Paper No. 209-10
Presentation Time: 11:15 AM
QUANTIFYING REGIONAL TEMPERATURE RESPONSES TO GLACIAL AND DEGLACIAL CLIMATE FORCINGS THROUGH APPLICATION OF CLUMPED ISOTOPE THERMOMETRY TO SHELL AND SEDIMENTARY CARBONATES IN LAKE-SHORELINE AND WETLAND DEPOSITS IN THE SOUTHERN BASIN AND RANGE
The last Deglacial interval was marked by major perturbations to the global climate system as atmospheric temperatures and CO2 concentrations soared to near-modern levels by the early Holocene.
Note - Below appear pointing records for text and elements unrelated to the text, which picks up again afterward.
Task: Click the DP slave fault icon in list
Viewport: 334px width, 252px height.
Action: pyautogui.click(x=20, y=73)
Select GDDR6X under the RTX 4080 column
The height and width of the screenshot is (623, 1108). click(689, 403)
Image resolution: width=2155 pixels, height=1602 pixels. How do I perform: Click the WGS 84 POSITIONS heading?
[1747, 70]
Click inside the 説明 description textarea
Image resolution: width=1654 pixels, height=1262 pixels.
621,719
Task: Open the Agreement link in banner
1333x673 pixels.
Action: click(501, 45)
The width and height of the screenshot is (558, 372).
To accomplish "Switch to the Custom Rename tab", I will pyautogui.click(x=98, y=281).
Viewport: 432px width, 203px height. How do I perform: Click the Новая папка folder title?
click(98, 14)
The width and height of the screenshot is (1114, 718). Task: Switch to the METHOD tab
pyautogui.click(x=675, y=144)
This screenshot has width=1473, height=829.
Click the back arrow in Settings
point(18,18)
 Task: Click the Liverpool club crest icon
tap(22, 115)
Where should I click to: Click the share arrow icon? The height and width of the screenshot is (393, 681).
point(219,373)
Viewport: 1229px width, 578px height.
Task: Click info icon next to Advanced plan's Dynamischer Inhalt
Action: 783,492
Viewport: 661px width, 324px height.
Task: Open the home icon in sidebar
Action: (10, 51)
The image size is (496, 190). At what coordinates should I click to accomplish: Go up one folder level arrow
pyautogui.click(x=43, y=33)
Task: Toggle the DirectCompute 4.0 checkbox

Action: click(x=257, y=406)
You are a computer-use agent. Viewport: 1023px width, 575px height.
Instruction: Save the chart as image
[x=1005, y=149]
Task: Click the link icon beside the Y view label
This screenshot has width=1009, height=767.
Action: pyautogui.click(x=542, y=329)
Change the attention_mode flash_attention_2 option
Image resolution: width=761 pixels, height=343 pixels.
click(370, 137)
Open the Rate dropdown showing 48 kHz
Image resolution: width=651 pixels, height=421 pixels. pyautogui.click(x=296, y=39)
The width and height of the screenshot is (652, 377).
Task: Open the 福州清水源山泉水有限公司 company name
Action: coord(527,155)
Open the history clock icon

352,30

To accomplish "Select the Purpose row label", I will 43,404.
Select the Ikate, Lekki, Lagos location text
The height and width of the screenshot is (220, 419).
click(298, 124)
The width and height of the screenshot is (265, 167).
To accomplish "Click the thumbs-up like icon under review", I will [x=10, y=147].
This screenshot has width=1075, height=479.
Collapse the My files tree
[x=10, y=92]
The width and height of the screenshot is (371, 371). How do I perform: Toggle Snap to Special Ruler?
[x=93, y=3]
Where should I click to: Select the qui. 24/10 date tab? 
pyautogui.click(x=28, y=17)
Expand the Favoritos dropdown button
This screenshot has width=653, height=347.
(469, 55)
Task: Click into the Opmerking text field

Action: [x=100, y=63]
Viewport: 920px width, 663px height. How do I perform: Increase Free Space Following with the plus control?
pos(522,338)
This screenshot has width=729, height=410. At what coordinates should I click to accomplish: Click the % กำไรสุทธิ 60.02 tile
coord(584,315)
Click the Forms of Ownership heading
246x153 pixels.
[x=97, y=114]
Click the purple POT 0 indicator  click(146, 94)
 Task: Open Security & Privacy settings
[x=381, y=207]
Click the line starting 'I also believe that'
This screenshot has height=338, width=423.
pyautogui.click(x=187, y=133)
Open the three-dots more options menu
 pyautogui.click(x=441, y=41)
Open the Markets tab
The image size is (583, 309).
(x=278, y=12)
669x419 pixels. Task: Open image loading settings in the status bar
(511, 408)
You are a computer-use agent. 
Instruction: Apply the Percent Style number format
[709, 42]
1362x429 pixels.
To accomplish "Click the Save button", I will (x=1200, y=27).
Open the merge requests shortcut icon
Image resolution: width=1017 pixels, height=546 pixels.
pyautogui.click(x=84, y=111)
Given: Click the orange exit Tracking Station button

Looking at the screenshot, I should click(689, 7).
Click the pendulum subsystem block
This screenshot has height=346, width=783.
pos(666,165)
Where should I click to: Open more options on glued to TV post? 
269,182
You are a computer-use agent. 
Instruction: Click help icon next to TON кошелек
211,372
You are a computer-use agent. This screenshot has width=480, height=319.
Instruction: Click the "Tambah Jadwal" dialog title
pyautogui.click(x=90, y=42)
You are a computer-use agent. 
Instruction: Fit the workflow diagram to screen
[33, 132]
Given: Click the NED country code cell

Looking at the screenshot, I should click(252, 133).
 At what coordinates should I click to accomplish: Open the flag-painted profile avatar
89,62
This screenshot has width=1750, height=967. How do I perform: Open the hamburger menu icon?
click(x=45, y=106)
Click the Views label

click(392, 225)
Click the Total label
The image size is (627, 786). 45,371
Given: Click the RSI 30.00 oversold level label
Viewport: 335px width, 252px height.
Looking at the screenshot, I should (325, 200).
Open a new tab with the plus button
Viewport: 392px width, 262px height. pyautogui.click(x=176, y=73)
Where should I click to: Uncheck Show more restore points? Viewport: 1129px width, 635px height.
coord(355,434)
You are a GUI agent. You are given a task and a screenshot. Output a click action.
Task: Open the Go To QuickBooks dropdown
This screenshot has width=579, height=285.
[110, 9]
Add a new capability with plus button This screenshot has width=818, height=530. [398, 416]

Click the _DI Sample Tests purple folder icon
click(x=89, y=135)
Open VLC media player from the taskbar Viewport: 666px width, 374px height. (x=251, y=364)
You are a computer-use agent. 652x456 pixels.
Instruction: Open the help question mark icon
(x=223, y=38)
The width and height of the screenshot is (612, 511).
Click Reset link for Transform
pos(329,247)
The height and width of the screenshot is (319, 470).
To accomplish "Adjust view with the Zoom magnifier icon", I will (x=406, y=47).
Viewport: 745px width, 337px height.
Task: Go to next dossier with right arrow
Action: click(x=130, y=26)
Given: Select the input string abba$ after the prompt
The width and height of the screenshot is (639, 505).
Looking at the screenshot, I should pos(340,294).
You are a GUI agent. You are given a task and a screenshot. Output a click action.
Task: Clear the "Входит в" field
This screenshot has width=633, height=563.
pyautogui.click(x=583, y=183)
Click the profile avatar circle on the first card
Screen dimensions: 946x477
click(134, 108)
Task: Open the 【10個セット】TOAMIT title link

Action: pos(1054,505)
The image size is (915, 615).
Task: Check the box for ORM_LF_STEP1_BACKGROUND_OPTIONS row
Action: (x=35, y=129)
Several discharges of freshwater into the North Atlantic from the melting and collapse of continental ice sheets produced large changes in ocean circulation and sea-surface temperatures in the North Atlantic, leading to abrupt- and millennial-scale fluctuations in air temperature. Although the timing and amount of these changes have been quantified from offshore proxy records at low latitudes, and ice core records at high latitudes, very little data have been gathered from continental interior regions. Ancient shoreline and wetland deposits in the southern Basin and Range reveal the tremendous magnitude of hydrologic changes that occurred during major humid intervals in the past, but the relative roles of temperature and precipitation remain poorly constrained. However, such information is of paramount importance to calibrating and improving forward-run climate models, otherwise reliant on paleotemperature estimates inferred from biological proxies. To fill this critical knowledge gap and complement recent reconstructions for other regions and time periods, we present clumped isotope paleotemperature estimates from gastropod shells and sedimentary carbonates in fossil shoreline and wetland deposits in the southeastern Basin and Range.